Bryan Gauthier
Bryan Gauthier

Reputation: 111

Regex to trim spaces from the end of unknown length strings of words

Example strings:

This is "a"  test        
This & test         
This test string-has more words     

In each of the above examples I have strings of words of varying lengths. Each of these strings is followed by a series of spaces and nothing after that.

My application uses () around sections of the regex to return only that portion of the matched pattern if necessary.

I need a regex that will return the full string regardless of length, minus the spaces on the end.

My current is (.*)\s{1,}$|(.*\S)$ This works if there are 0 spaces at the end of the string or 1 space at the end of the string, but 2 spaces or more, and the spaces are included in the output.

Upvotes: 8

Views: 64472

Answers (6)

Woody
Woody

Reputation: 150

I tried the several solutions mentioned above and could not find one that would work for any strings, including strings containing new lines in quotes. Even the solution from 12Me12 did not work unfortunately. I use Swift 5.2 and NSRegularExpression.

I found a new solution and it seems to work fine for both strings on a single line and multilines string - even including new lines inside quotes, which will be ignored.

The regular expression I use is "\S[\s\S]*\S"

For example, it will correctly trim the the following string (note the extra space at the beginning):

  {
  "age" : 68,
  "hobbies" : [
    "cooking",
    "guitar"
  ],
  "height" : 175
}

Single lines will be correctly trimmed as well. In the following string:

Trim le please!

the regular expression will match:

Trim le please!

Explanation

So we want to match a first character which is not an empty space: \S, when we can match any whitespace or non-whitespace character. It seems that the dot . does not match whitespaces though, so we have to specify [\s\S]* to match whitespaces and non-whitespaces. Finally we enforce the final character to be a non-whitespace character with \S again.

Hoping this could be useful for future readers of this thread.

Upvotes: 3

Kmeixner
Kmeixner

Reputation: 1752

The following regex would trim spaces only from the end of the string:

\s+$/g

Explanation:

  • \s+$ := check the end of the string for any number of white space characters in a row
  • g := search for multiple matches

Similarly, the following regex would also trim spaces from the beginning in addition to the end of the string:

/^\s+|\s+$/g

Explanation:

  • ^\s+ := check beginning of the string for any number of white space characters in a row
  • \s+$ := check the end of the string for any number of white space characters in a row
  • | := "OR", check if either of the patterns,^\s+ or \s+$are present
  • g := search for multiple matches

Upvotes: 10

12Me21
12Me21

Reputation: 1179

Here's one that actually works. (Tested in javascript)

/^[\s\S]*?(?= *$)/

Special cases that break other answers:

  • Strings containing only spaces
  • Empty strings
  • Strings containing newlines

Explanation:

^ - start of string
[\s\S]*? - match 0 or more (but as few as possible) of any character
(?= - after the match, the string must contain:
 * - 0 or more spaces
$ - and the end of the string
)

Upvotes: 3

Chris L
Chris L

Reputation: 41

This code seems to work: .*\S

And this removes both leading and trailing spaces: \S.*\S

Upvotes: 4

TemporalWolf
TemporalWolf

Reputation: 7952

If you need a regex to do this: ^\s*(\S(.*\S)?)\s*$

Strips any amount of space until a non-whitespace character, then eats any amount of characters until the last non-whitespace, before cutting off all trailing whitespace.
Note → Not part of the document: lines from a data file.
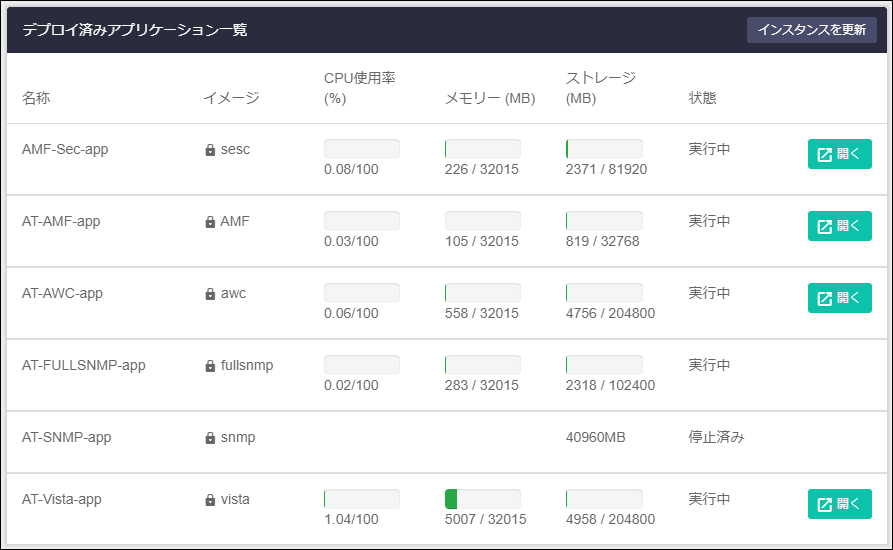Open the AT-AWC-app instance using 開く
Viewport: 893px width, 550px height.
tap(839, 298)
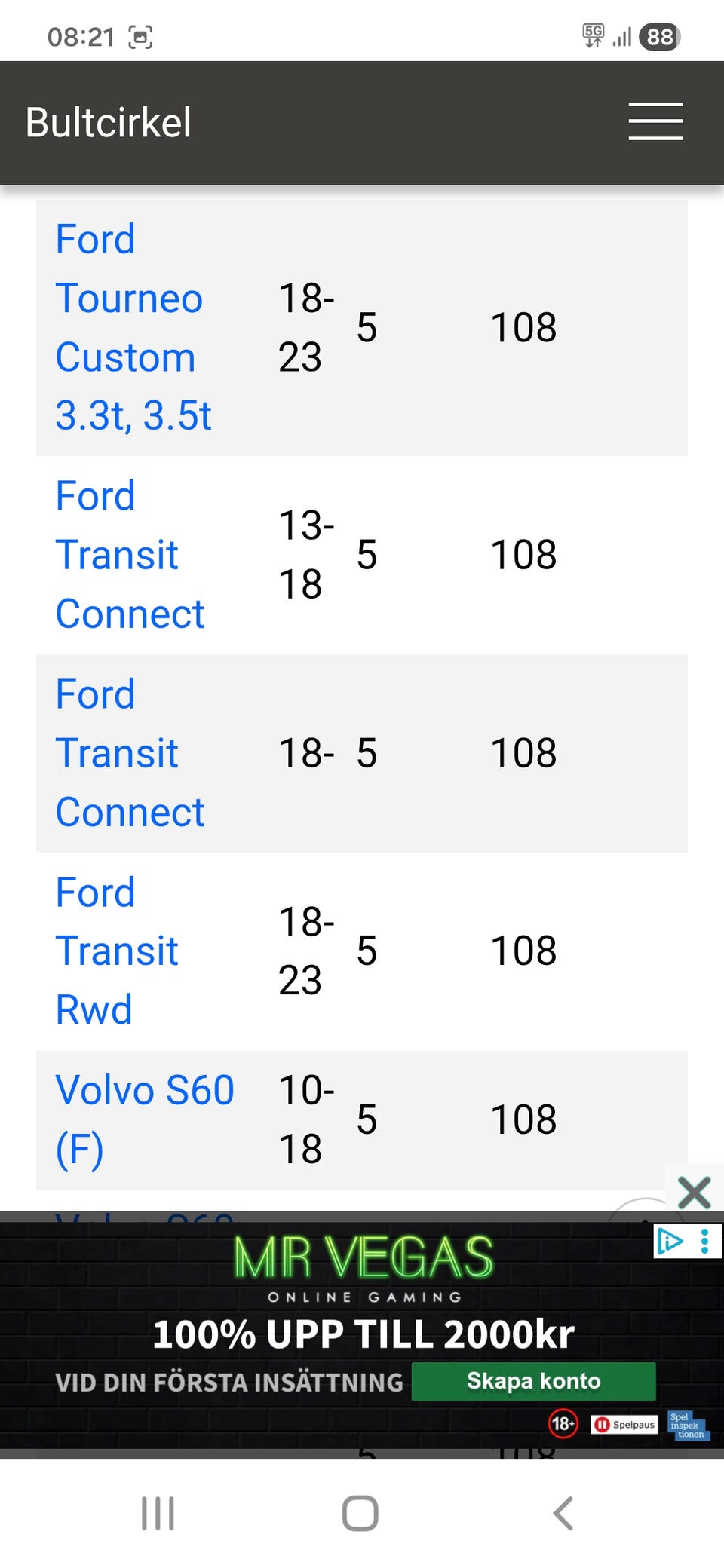The width and height of the screenshot is (724, 1568).
Task: Tap the Android back button
Action: pyautogui.click(x=563, y=1513)
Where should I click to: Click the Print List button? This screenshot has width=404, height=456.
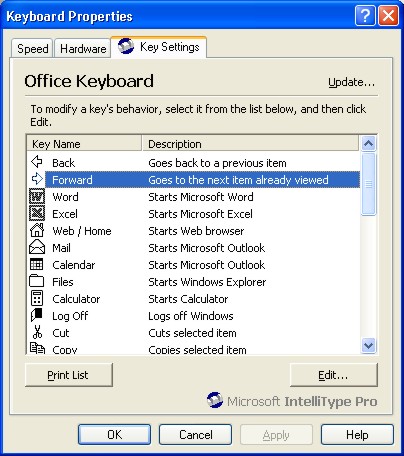point(69,375)
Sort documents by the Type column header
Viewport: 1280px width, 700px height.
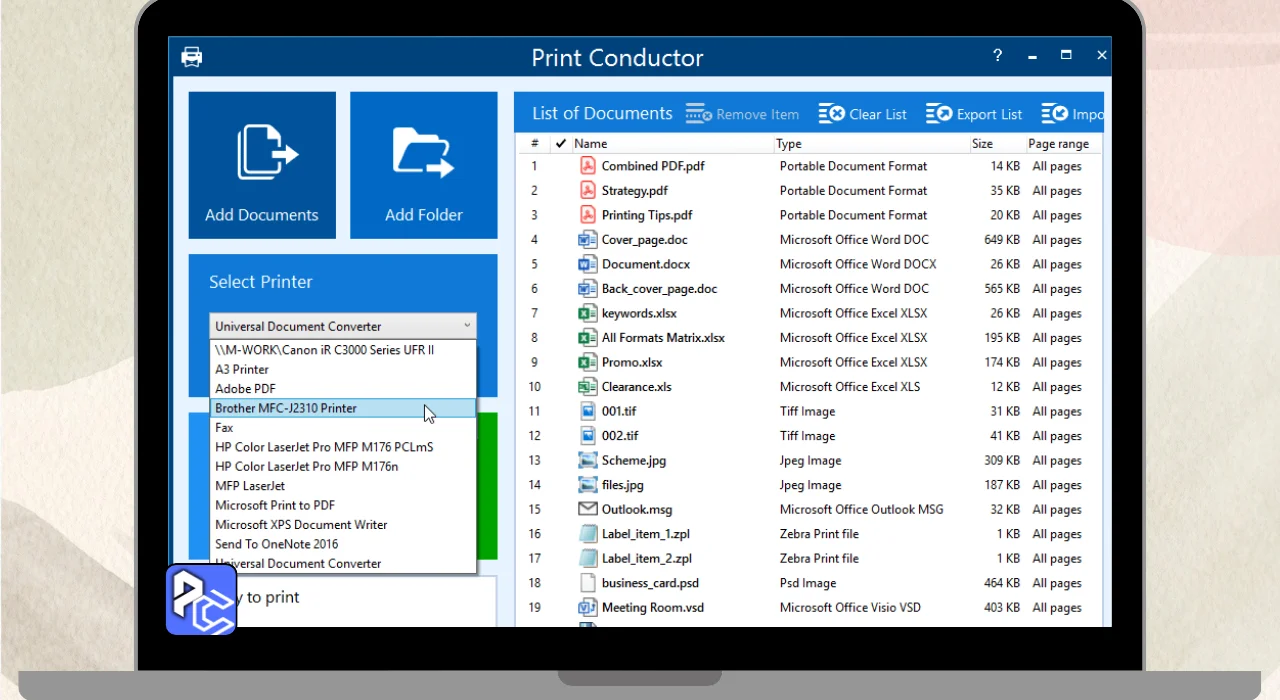coord(789,143)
Also handles a single character string. Will not match an empty string.

Upvotes: 4

HosSeinM
HosSeinM

Reputation: 331

your explanation is too small. I don`t know which language you wanna use but I recommend you to use trim function to remove any spaces from beginning and end of a string. but if you insist on use regex, here is a regular expression for your intend:

/^[^ ][\w\W ]*[^ ]/

it removes one or more spaces from beginning and end of your string.
it supports ANY normal character except space. If you need more limitation you may manipulate \w\W statement. If there are bugs in the above expression just tell me.